En 1980, la même année que la parution de La chambre claire de Roland Barthes, Alix Cléo Roubaud et Jean Eustache conçoivent un film court sur la photographie et le cinéma: Les Photos d’Alix. Si le réalisateur est bien Eustache, il est important de redonner sa juste place à Alix Cléo Roubaud. En plus de jouer son propre rôle et de montrer ses photographies, elle a vu dans la forme filmique un nouveau moyen d’aborder une problématique qui parcourt toute son œuvre: que peut raconter la photographie? Quelles sont ses limites? Le cinéma offre un point de vue et un point d’écoute; dans le film, Roubaud va travailler cette articulation pour (dé)construire ses propres commentaires: peu à peu, un écart se crée entre la bande son et l’image. Dès lors, les éléments évoqués par Roubaud pour chaque photo ne correspondent pas à ce que l’on voit, ce qu’elle pointe n’est pas visible. Cet écart entre l’image et le mot ne rappelle-t-il pas le «champ aveugle» qu’évoque Barthes à propos du punctum? Dans son dernier livre, Barthes s’éloigne d’un discours sémiologique pour aller vers une écriture plus personnelle, plus intime; de la même façon, le cinéma va offrir à Alix Cléo Roubaud un nouveau regard sur ses propres images. Elle peut ainsi «se livrer» comme le fait Barthes et (ré)interroger aussi bien ses pratiques artistiques – l’écriture et la photographie –, que son histoire personnelle et son existence.

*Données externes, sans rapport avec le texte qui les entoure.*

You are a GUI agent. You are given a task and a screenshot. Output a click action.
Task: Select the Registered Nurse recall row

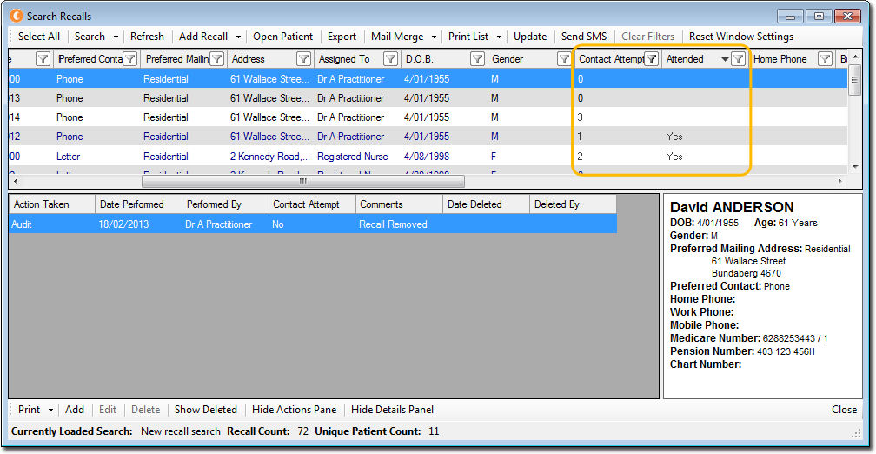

In 1980, the same year as the publication of La chambre claire by Roland Barthes, Alix Cléo Roubaud and Jean Eustache conceived a short film on photography and cinema: Les Photos d’Alix. If the director is indeed Eustache, it is important to give Alix Cléo Roubaud back his rightful place. In addition to playing her own role and showing her photographs, she saw in the film form a new way to approach a problem that runs through her entire work: what can photography tell? What are its limits? Cinema offers a point of view and a point of listening; in the film, Roubaud will work on this articulation to (de)construct her own comments: little by little, a gap is created between the soundtrack and the image. From then on, the elements evoked by Roubaud for each photo do not correspond to what we see, what it points to is not visible. Doesn’t this gap between the image and the word remind us of the ‘blind field’ that Barthes evokes in connection with the punctum? In his latest book, Barthes moves away from a semiological discourse towards a more personal, more intimate writing; in the same way, the cinema will offer Alix Cléo Roubaud a new look at his own images. She can thus ‘give herself up’ as Barthes does and (re)question her artistic practices – writing and photography – as well as her history and existence.

 

 

Le livre de Roland Barthes, La chambre claire, dans lequel il développe la notion de punctum, a marqué l’histoire de la photographie. Aussi bien au niveau théorique – il est contemporain de la création des Cahiers de la photographie et d’une reconnaissance institutionnelle (du moins en France) –, et au niveau de la pratique – avec notamment un faire photographique plus intimiste (par exemple, celui de Denis Roche) ou encore « photobiographique »,[1] pour reprendre la notion de Gilles Mora et Claude Nori. Si l’impact de ce concept est indéniable dans le monde de la photographie, qu’en est-il du cinéma ? Ce texte espère ouvrir le punctum au cinéma – in motion – dans l’optique de renouveler et redéfinir, à partir du concept barthésien, les relations entre photographie, écritures du moi et mise en mouvement des images photographiques. La même année que la parution du livre de Barthes, Jean Eustache, en étroite collaboration avec la photographe Alix Cléo Roubaud, réalise le film Les Photos d’Alix. Au-delà de cette association un peu simpliste entre ces deux œuvres parues la même année, il y a, dans les deux cas, une vraie réflexion sur la spécificité et la nature de la photographie et du cinéma. Cet article propose de faire dialoguer le texte et le film, de circuler entre photographie et cinéma, tout cela à la lumière de la notion de punctum, afin de dévoiler l’intimité sous-jacente à ces réflexions théoriques.